Et il se rua de nouveau vers son bureau, prit du papier, de l’encre et un mouchoir propre, disposa tout soigneusement et commença son travail d’analyse. Cela consistait à se passer rapidement sous le nez le mouchoir imprégné de parfum frais et à tenter de capter au passage l’un ou l’autre des éléments de ce nuage odorant, sans se laisser trop distraire par le mélange complexe de toutes ses parties, pour ensuite, tenant le mouchoir à bout de bras loin de lui, noter promptement le nom de l’élément qu’il venait de détecter, et derechef se passer le mouchoir sous le nez afin de saisir au vol le fragment suivant, et ainsi de suite...

13

Il travailla deux heures durant sans s’interrompre. Et de plus en plus fébriles étaient ses gestes, de plus en plus désordonnés les gribouillis de sa plume sur le papier, de plus en plus fortes les doses de parfum qu’il versait du flacon sur son mouchoir et se mettait sous le nez.
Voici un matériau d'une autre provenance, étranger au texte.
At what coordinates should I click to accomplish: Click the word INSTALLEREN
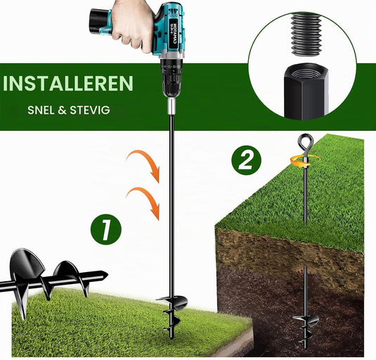[x=68, y=83]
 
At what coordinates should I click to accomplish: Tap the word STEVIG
[x=90, y=110]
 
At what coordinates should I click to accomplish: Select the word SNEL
[x=41, y=110]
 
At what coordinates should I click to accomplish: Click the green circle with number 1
[x=105, y=229]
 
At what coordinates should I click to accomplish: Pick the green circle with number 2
[x=247, y=160]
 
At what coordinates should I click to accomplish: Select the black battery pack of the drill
[x=99, y=21]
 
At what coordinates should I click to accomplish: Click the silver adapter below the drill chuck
[x=171, y=107]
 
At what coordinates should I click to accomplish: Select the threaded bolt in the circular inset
[x=306, y=34]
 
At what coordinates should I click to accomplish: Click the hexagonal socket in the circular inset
[x=306, y=91]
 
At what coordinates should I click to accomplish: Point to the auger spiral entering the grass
[x=171, y=314]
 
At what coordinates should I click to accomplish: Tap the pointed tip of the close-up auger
[x=108, y=275]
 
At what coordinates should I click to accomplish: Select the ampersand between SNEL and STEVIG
[x=62, y=110]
C’est à peine s’il sentait encore quelque chose, il était depuis longtemps anesthésié par les substances éthériques qu’il inhalait, il n’était même plus capable de reconnaître ce qu’au début de l’opération il avait cru analyser sans doute possible. Il sut que cela n’avait pas de sens de continuer à sentir. Il ne trouverait jamais de quoi était composé ce parfum à la mode, il n’y arriverait plus aujourd’hui, mais il n’y parviendrait pas davantage demain, quand son nez se serait, avec l’aide de Dieu, remis de cette épreuve. Jamais il n’avait pu apprendre à analyser ainsi. C’était une activité qui lui faisait horreur, de décortiquer un parfum ; de découper un tout, plus ou moins bien lié, en de simples fragments. Cela ne l’intéressait pas. Il n’avait plus envie de continuer.
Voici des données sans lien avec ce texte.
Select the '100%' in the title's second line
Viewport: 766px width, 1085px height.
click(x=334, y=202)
Mais machinalement, sa main persistait à refaire, comme des milliers de fois, le geste gracieux consistant à humecter le mouchoir de dentelle, à l’agiter, puis à le faire voleter devant son visage ; et machinalement, à chacun de ces passages, Baldini absorbait goulûment une dose d’air imprégné de parfum, qu’il rejetait ensuite en la retenant comme il convenait. Jusqu’à ce qu’enfin son nez lui-même mît un terme à cette torture en enflant intérieurement de façon allergique et en se fermant de lui-même comme un bouchon de cire. A présent, il ne sentait plus rien du tout, il pouvait à peine respirer. Le nez était bouché comme par un gros rhume, et de petites larmes s’amassaient au coin des yeux. Dieu soit loué ! Il pouvait désormais s’arrêter en toute bonne conscience. Il avait fait son devoir, du mieux qu’il avait pu, dans toutes les règles de l’art, et comme souvent déjà il avait échoué. Ultra posse nemo obligatur. Le travail était terminé. Demain matin, il enverrait quelqu’un chez Pélissier acheter une grande bouteille d’« Amor et Psyché », et il en parfumerait le maroquin du comte de Verhamont, suivant la commande qui lui avait été faite. Et ensuite il prendrait sa petite mallette, avec ses échantillons démodés de savonnettes, de sent-bon, de pommades et de sachets de senteurs, et il ferait sa tournée des salons, chez des duchesses séniles. Et un jour, la dernière duchesse sénile serait morte, et du même coup sa dernière cliente. Et lui-même serait alors un vieillard et vendrait sa maison, à Pélissier ou à l’un quelconque de ces commerçants aux dents longues, et peut-être qu’il en tirerait encore quelques milliers de livres. Et il ferait une ou deux valises, et, avec sa vieille femme, si elle n’était pas morte d’ici là, il partirait pour l’Italie. Et s’il survivait au voyage, il s’achèterait une petite maison à la campagne dans les environs de Messine, là où c’était peu cher. Et c’est là qu’il mourrait, Giuseppe Baldini, ci-devant grand parfumeur parisien, dans la misère la plus noire, s’il plaisait à Dieu. Et c’était bien ainsi.